Afin de pouvoir distinguer deux ondes différentes de manière fiable, il faut au moins deux types de récepteurs différents (Conway 2009). En effet, même si chaque type de récepteur absorbe plus ou moins bien toutes les ondes, le niveau d'activation optimal de chaque type de récepteur est différent. Alors qu'un seul récepteur ne permet pas de différencier une onde d'une longueur qui l'active très facilement et plusieurs ondes d'une longueur qui l'activent moins bien, l'ajout d'un second type de récepteur permet de différentier les deux cas. Par exemple, un récepteur de type A est activé par un quantum de lumière d’une longueur d'onde de 600 nanomètres ou par deux quanta de lumière d’une longueur de 400 nanomètres. Seul avec ce type de récepteur, le système visuel n'est pas capable de faire la différence entre les deux cas. En ajoutant un récepteur de type B activé par un quantum de lumière de 400 nanomètres ou deux quanta de lumière d’une longueur de 600 nanomètres, le système visuel peut comparer les deux signaux électriques des deux types de récepteurs et ainsi distinguer les deux cas : 1 quantum de 600 nanomètres va activer le récepteur de type A, mais pas le récepteur de type B, donc il s'agit bien de lumière de 600 nanomètres. Si nous avons deux quanta de 400 nanomètres, nous allons avoir une activation du récepteur de type A et une activation très forte du récepteur de type B. De manière similaire, toutes les combinaisons de cas possibles peuvent être distinguées.

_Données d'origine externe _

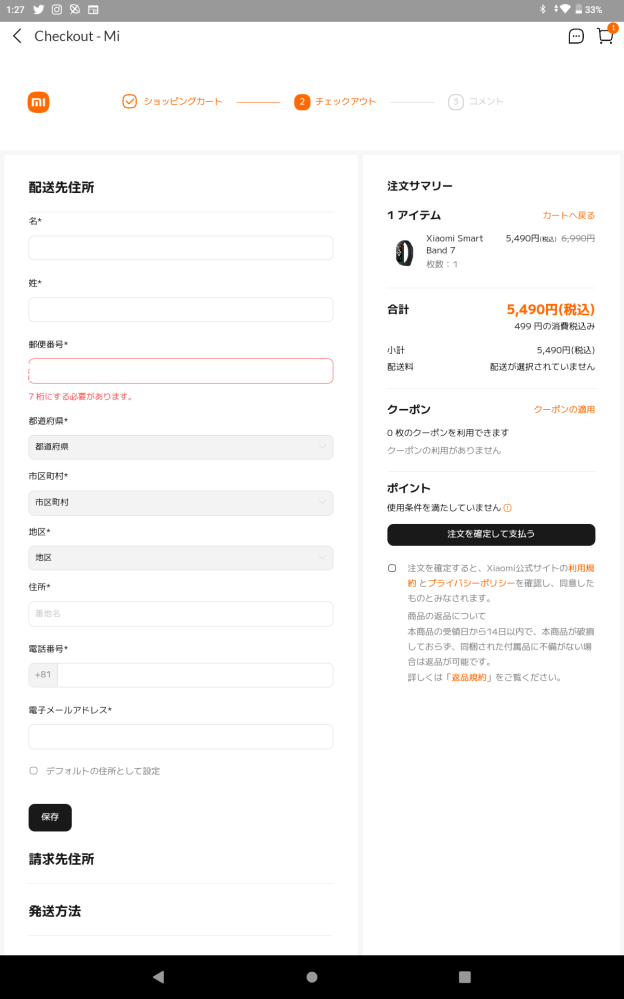Click the 郵便番号 input field
Image resolution: width=624 pixels, height=999 pixels.
tap(180, 371)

La perception de la couleur est une interprétation par le cerveau de différents spectres de réflexion (Conway 2009). Si deux surfaces reflètent des spectres différents, un système visuel doté de deux types de récepteurs différents est capable de distinguer ces spectres et les interprète comme deux couleurs différentes. Plus les deux spectres se ressemblent, plus ils présentent de la même couleur. Plus les spectres sont différents, plus ils sont de couleur différente. Cette vision dichromatique est

typique à toutes les espèces de mammifères (Osorio & Vorobyev 2008). Cependant, le cortex visuel étant extrêmement flexible, il peut intégrer et correctement interpréter de nouveaux signaux neuronaux provenant de nouveaux types de récepteurs de couleur en quelques jours seulement (Jacobs, Williams, Cahill, & Nathans, 2007). À titre d’exemple, nous pouvons citer la première expérimentation transgénique avec des singes dichromates, à qui des chercheurs ont permis de développer un troisième type de récepteurs sur leur rétine par une manipulation génétique. Cette manipulation a permis aux singes de rapidement développer leur capacité à distinguer plus de spectres différents qu’auparavant, c’est-à-dire que par une manipulation transgénique, les chercheurs ont transformé les singes dichromates en singes trichromes en quelques jours. Ces études prouvent ainsi qu’en dépit de ces différents récepteurs, la perception des couleurs ne se fait pas au niveau de la rétine, mais dans un processus neuronal complexe dans le cerveau que nous allons exposer dans la partie suivante.

: Illustration des spectres reflétés de différents objets. La neige apparaît blanche parce qu’elle reflète toutes les longueurs d’onde du spectre de manière égale, alors que l’herbe ne reflète que certaines longueurs d’onde (Wyszecki et al. 1982).